I had been more than a little surprised that he had accepted my invitation so easily. My lodgings were not the most salubrious of accommodation, being close to canal level, and consequently damp and rather smelly. Maybe it was the fact that they backed on to the fabulous Ca' da Mosta, and that I used the palace to describe how to reach my own more humble abode. The Ca'
looked out majestically on to the Grand Canal. My quarters squinted blearily on to no more than a dingy alley of mud that you wouldn't dignify with the word canal. I prayed the interior would convey more a sense of modest simplicity to Valier than the reality. That of shabby poverty.

I had no need to worry. Once in his cups, Valier was blithely ignorant of the damp walls, and down-at-heel furniture. All I had to do was to keep refilling his tankard. And listen to him banging on about politics, which interested me little except when it affected business.

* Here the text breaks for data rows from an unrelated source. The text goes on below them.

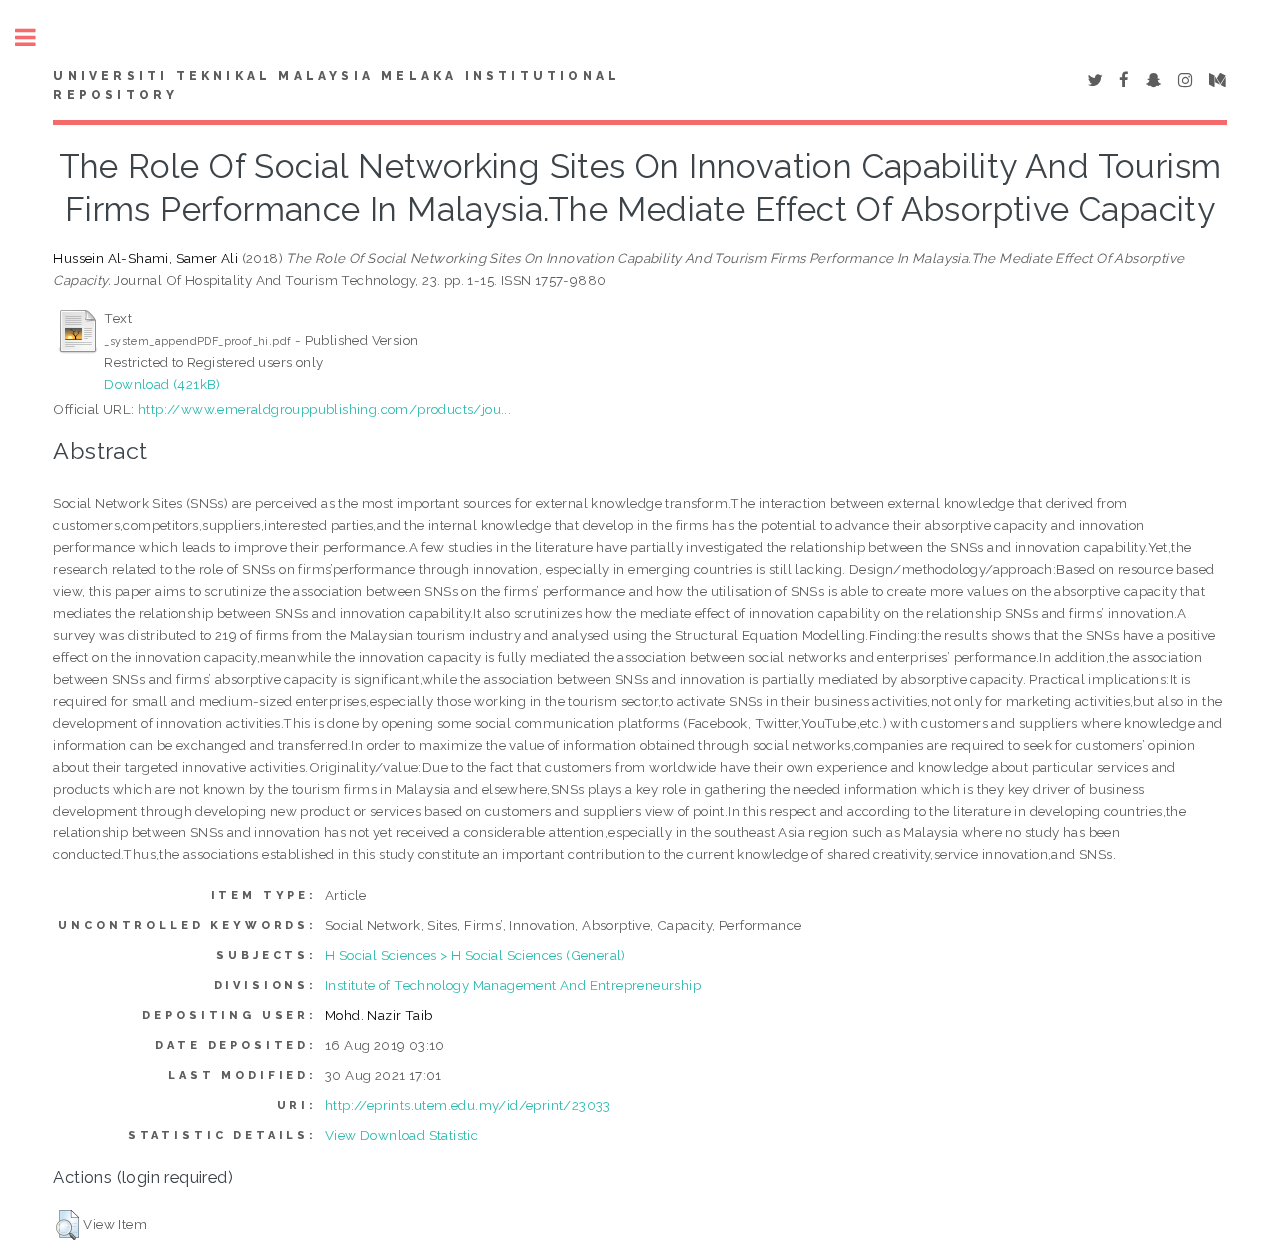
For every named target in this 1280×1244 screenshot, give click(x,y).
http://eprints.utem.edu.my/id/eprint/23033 (468, 1105)
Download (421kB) (162, 384)
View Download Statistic (401, 1135)
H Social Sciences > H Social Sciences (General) (475, 955)
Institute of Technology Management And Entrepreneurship (513, 985)
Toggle (36, 37)
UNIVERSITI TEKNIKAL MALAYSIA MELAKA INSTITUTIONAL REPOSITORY (336, 86)
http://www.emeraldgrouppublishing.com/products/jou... (324, 409)
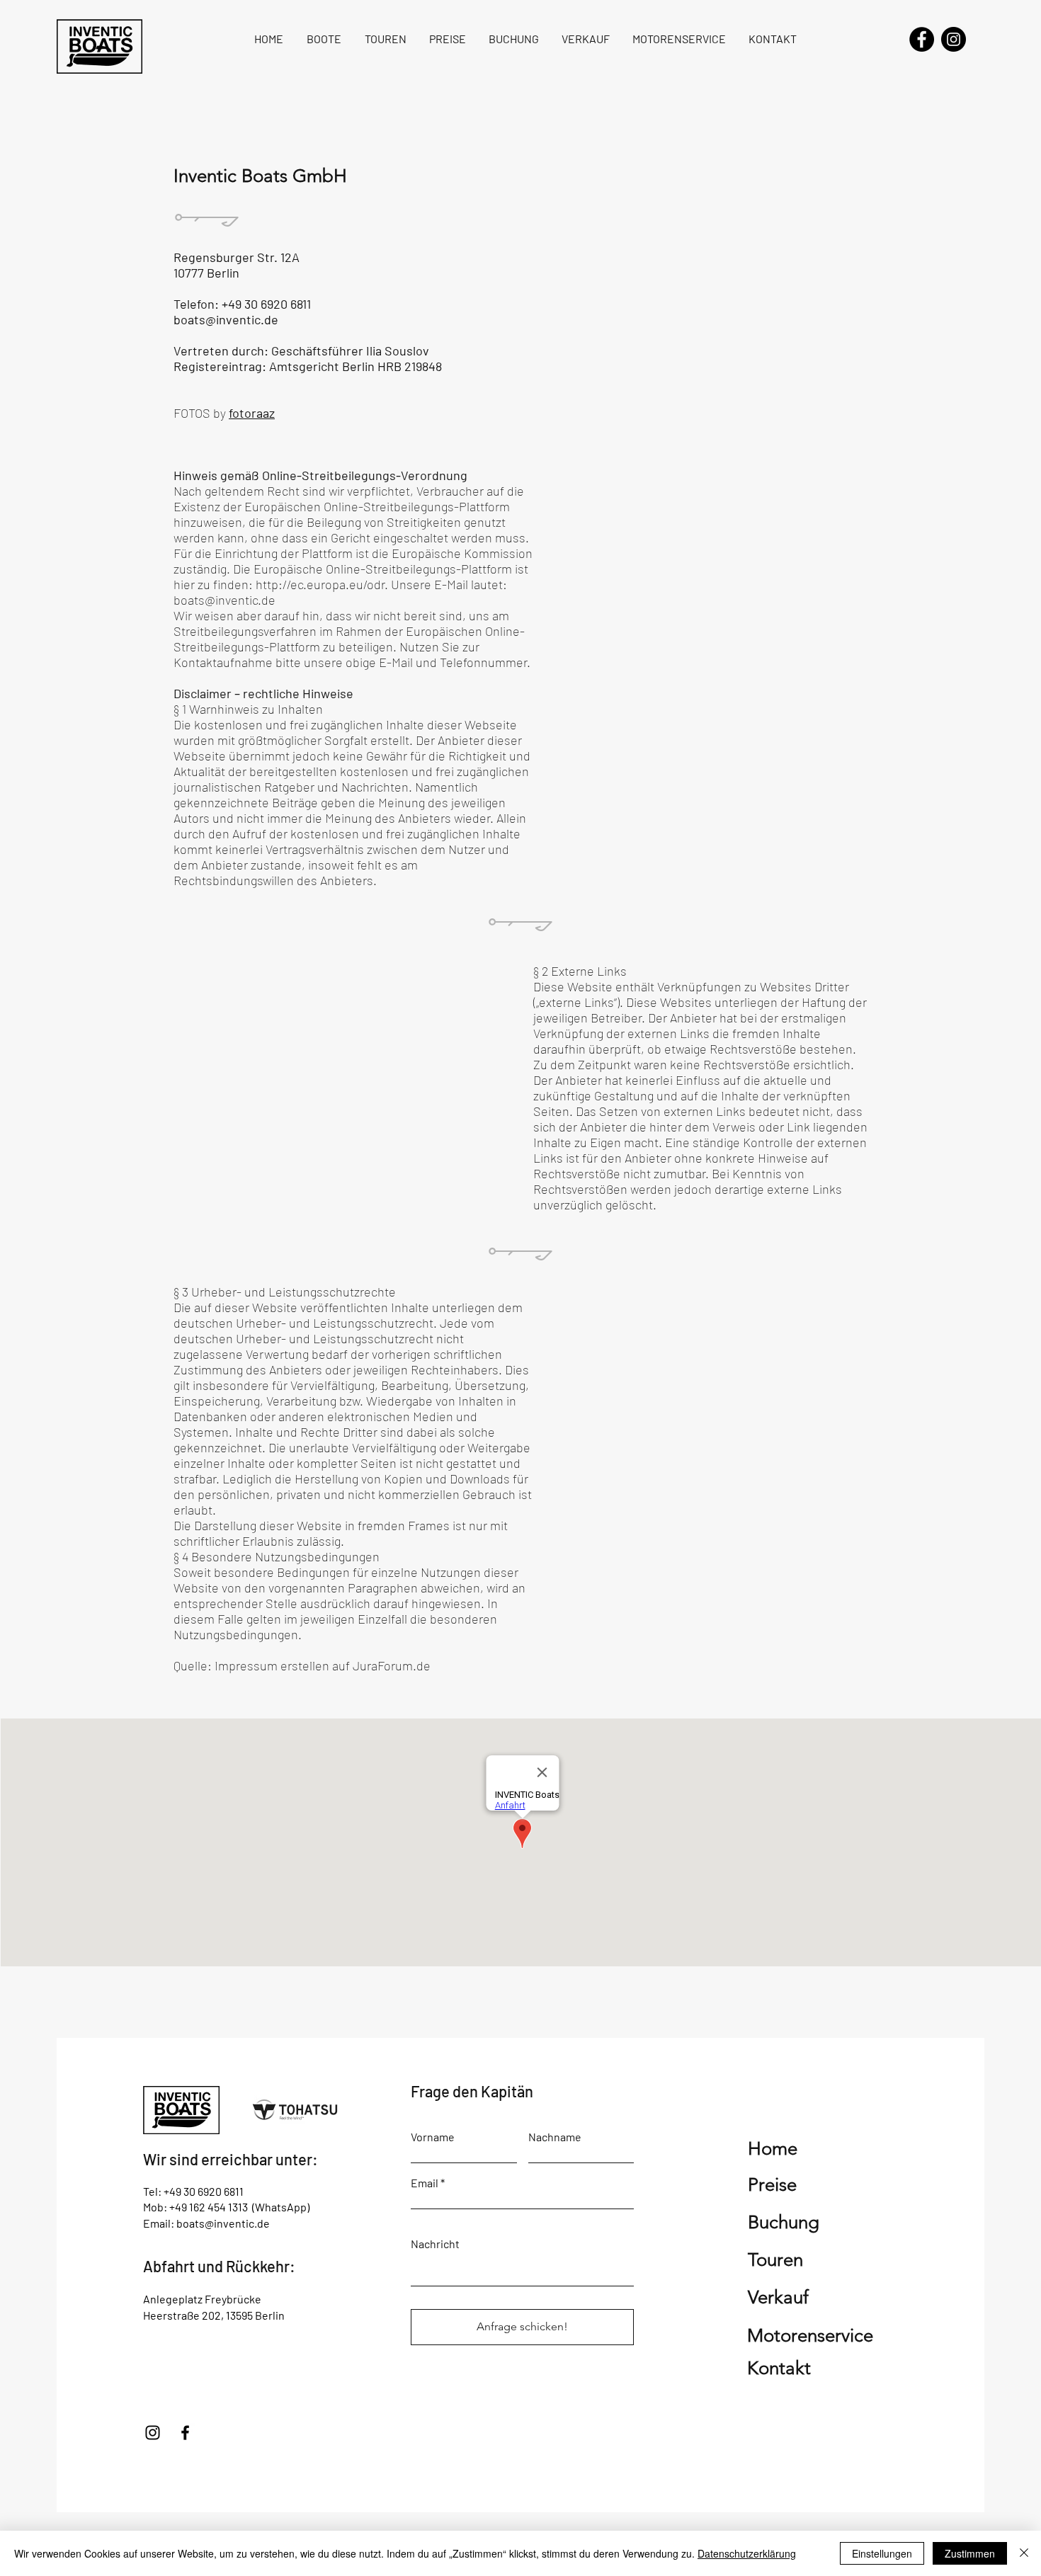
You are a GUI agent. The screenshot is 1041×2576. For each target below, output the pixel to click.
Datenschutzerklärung (747, 2553)
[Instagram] (953, 39)
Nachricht (435, 2244)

Since last year, when the Greeks had retaken Constantinople, Venice's influence in that region had been blighted by our old enemy, Genoa. The doge's old title of Lord of a Quarter and Half a Quarter of the Roman Empire had suddenly become increasingly hollow-sounding. It had been won sixty years ago, when Doge Dandolo–the old, blind wheeler-dealer himself–had conned the leaders of the Fourth Crusade into conquering Constantinople instead of aiming straight for Outremer. They had owed the Republic a lot of money, and could do little else, mind you. With a puppet installed on the throne in Byzantium, Dandolo had picked up vast chunks of the newly made Latin Empire, and that lordly title. But now it was gone again, and apparently some blamed the present doge for the inconvenience. Including the erstwhile governor of Constantinople, Domenico Lazzari. Valier continued to blether on about it.